Facilitar la movilidad es abrir puertas al progreso de las personas y, por ende, de los países.
El termino movilidad, según el diccionario, quiere decir “cualidad de movible”, “moverse por sí o por impulso ajeno”. Aunque durante los últimos 20 años hemos ampliado su significado considerablemente…
Desde luego, me siento incapaz de calcular lo que podríamos llamar el costo total de la movilidad. Tampoco me referiré al costo para las empresas o para el estado. Aquí me quiero limitar al costo directo que un individuo tiene en sus desplazamientos con fines privados y para su acceso al trabajo o centro de estudios. No incluiremos los costos de desplazamiento que se realizan por cuenta de un empleador, ni los costos indirectos que pagamos vía impuestos para subvencionar un transporte público o construir una red vial.
Como es obvio, este costo, en gran medida, depende de circunstancias personales, como la distancia del domicilio particular al trabajo o universidad, si se utiliza coche propio o transporte público y si una parte del trabajo se realiza de forma remota o no. Simplificando al extremo y utilizando diferentes fuentes, desde la UE hasta estudios de consultoras, me atrevo a generalizar y proponer la cifra del 12%. Es decir, que un ciudadano medio gasta en su propia movilidad un 12% de sus ingresos netos. Sobra decir, que esta aproximación del costo es imperfecta e inversamente proporcional al nivel de ingresos de la persona. Lo que implica, que el porcentaje es mayor en Bulgaria que en Luxemburgo y mayor para el pobre que para el rico.
Pero en cualquiera de los casos, es una partida importante del presupuesto familiar y una que siempre estamos interesados en reducir o, al menos, controlar. Por ello, medidas como la subvención de transportes públicos o el hacer deducible para las empresas las ayudas a la movilidad privada de sus empleados, son siempre pasos hacia adelante. En la “sociedad del bienestar” como la que aspira a ser la UE, en mi opinión, un transporte público urbano y suburbano accesible, eficiente y gratis para el usuario, sería una de las condiciones necesarias.
La movilidad personal es, sin duda, uno de los motores de la movilidad social. Llamo aquí “movilidad social” a la capacidad de progresar y ascender en la pirámide económica de la sociedad. Sólo hace falta recordar el enorme impacto de la invención del automóvil en la transformación y progreso de la sociedad en el siglo pasado. Si queremos irnos más lejos aún, recordemos el impacto del invento de las carreteras en el imperio persa y luego en el romano.

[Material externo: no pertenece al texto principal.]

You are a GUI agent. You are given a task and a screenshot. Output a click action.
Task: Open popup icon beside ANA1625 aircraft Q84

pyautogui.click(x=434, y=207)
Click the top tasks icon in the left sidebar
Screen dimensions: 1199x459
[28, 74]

Y por utilizar también un ejemplo mas reciente, muchos recordamos el impacto cuando se eliminaron las fronteras en la UE.
Como decía antes, el costo de la movilidad es inversamente proporcional a la riqueza. Y, en la UE, a veces olvidamos que estamos en una burbuja privilegiada. Si, por ejemplo, miramos a las megaciudades de Latinoamérica como Méjico y San Pablo, podemos apreciar el impacto de una “mala” movilidad. O la falta de beneficios de una “buena” movilidad. Ciudades donde quizás más de 5 o 6 millones de personas tardan más de tres horas diarias en acceder a su trabajo o centro de formación. El transporte público es deficiente y no alcanza a cubrir las necesidades, y tiene que ser complementado con un transporte “informal” que muchas veces es poco fiable, irregular y, muchas veces, inseguro. Pues es claro que esto reduce las oportunidades de acceder a formación, a trabajos mejor remunerados y por lo tanto a la “movilidad social” que mencionábamos antes. Según el BID (Banco Interamericano de Desarrollo), el impacto de la “mala movilidad” en San Pablo y en Méjico representa una pérdida del 6 al 8% del PIB de la ciudad.
Creo firmemente que la movilidad es uno de los derechos fundamentales y así debe tratarse. Facilitar la movilidad es abrir puertas al progreso de las personas y, por ende, de los países. Y me atrevo a sugerir que se le debiera tratar, en los presupuestos del estado, de forma comparable a como tratamos la educación y la sanidad.